**GOAL OF THE EXERCISE:** Where the records below have a line with "computer", that line is to be copied.

**Entries taken from a collection:**
★ ★ ★ ★ ★

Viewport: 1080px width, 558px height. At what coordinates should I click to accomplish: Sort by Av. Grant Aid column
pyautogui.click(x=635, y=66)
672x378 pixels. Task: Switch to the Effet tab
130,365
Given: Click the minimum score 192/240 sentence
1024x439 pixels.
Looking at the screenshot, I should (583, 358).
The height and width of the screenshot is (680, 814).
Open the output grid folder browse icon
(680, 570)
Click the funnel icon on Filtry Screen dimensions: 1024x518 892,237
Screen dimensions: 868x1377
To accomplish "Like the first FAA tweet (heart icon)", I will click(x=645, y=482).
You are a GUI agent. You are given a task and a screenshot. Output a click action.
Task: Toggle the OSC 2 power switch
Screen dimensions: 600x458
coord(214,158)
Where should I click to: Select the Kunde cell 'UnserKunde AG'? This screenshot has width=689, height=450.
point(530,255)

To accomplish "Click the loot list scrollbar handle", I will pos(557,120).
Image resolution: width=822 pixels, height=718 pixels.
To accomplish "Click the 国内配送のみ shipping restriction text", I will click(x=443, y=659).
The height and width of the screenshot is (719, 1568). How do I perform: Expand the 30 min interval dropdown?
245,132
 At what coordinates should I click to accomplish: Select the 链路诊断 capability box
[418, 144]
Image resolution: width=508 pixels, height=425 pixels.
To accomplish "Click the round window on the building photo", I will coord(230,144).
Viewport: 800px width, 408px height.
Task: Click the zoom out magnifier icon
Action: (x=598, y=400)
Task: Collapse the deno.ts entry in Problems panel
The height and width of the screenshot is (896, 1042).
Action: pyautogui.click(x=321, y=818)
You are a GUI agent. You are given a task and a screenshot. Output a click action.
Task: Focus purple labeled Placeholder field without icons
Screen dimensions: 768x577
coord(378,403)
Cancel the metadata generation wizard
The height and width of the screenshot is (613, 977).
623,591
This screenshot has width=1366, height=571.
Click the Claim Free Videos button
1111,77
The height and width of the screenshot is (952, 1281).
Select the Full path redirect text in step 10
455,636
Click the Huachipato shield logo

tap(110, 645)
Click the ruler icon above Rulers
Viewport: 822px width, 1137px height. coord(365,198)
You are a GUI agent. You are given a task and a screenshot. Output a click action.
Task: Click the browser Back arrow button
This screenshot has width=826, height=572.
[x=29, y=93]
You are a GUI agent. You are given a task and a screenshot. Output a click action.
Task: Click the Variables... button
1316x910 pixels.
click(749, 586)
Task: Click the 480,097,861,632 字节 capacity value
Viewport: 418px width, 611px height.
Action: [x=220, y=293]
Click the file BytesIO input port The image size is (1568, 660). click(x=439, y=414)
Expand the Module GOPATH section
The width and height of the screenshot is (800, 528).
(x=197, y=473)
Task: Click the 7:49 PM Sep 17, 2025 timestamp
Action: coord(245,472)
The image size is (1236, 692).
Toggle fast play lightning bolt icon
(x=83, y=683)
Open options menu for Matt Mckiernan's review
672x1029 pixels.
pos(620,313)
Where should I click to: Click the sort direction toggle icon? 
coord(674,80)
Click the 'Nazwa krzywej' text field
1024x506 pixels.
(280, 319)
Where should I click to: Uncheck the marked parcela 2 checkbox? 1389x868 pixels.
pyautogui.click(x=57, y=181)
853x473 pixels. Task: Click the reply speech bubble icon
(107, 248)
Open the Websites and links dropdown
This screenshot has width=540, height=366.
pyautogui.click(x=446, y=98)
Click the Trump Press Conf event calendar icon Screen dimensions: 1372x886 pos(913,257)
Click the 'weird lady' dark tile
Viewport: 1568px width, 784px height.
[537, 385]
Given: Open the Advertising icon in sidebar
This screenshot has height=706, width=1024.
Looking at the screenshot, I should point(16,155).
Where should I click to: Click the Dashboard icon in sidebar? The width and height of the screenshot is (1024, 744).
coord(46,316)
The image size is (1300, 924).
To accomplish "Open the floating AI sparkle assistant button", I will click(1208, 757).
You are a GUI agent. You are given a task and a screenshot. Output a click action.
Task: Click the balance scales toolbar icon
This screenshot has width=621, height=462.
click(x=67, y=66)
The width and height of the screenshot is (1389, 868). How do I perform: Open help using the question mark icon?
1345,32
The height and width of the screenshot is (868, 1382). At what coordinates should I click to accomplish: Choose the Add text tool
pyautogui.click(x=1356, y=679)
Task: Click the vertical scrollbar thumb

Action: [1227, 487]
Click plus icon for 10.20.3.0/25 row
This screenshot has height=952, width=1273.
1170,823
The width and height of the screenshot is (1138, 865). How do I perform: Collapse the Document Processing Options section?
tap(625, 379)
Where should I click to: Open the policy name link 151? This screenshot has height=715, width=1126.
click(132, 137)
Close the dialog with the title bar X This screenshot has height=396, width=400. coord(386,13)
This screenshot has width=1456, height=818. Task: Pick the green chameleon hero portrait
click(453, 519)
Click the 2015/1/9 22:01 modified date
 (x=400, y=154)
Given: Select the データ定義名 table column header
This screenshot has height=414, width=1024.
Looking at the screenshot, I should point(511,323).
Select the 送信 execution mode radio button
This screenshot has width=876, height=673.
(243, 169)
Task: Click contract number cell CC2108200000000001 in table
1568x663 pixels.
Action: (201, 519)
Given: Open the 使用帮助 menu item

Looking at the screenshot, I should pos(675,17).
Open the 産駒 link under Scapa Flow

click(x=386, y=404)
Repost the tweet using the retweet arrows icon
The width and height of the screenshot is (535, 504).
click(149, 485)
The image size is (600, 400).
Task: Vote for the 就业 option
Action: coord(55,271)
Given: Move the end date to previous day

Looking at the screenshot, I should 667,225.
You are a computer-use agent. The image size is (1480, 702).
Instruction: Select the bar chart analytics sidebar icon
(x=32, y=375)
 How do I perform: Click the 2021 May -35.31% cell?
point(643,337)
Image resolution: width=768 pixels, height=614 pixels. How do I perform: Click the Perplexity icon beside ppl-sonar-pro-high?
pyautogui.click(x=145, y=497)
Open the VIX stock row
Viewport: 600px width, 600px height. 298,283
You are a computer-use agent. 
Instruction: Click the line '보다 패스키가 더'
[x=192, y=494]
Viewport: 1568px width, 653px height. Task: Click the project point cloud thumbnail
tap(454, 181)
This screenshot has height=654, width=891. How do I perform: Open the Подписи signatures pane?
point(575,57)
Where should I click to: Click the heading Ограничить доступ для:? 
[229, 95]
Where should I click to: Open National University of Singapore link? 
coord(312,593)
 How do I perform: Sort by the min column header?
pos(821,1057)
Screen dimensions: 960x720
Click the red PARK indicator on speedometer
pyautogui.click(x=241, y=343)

★ ★ ★ ★ ★

**EXERCISE RESPONSE:**
You are a computer-use agent. The image size is (1480, 702).
You are a computer-use agent. 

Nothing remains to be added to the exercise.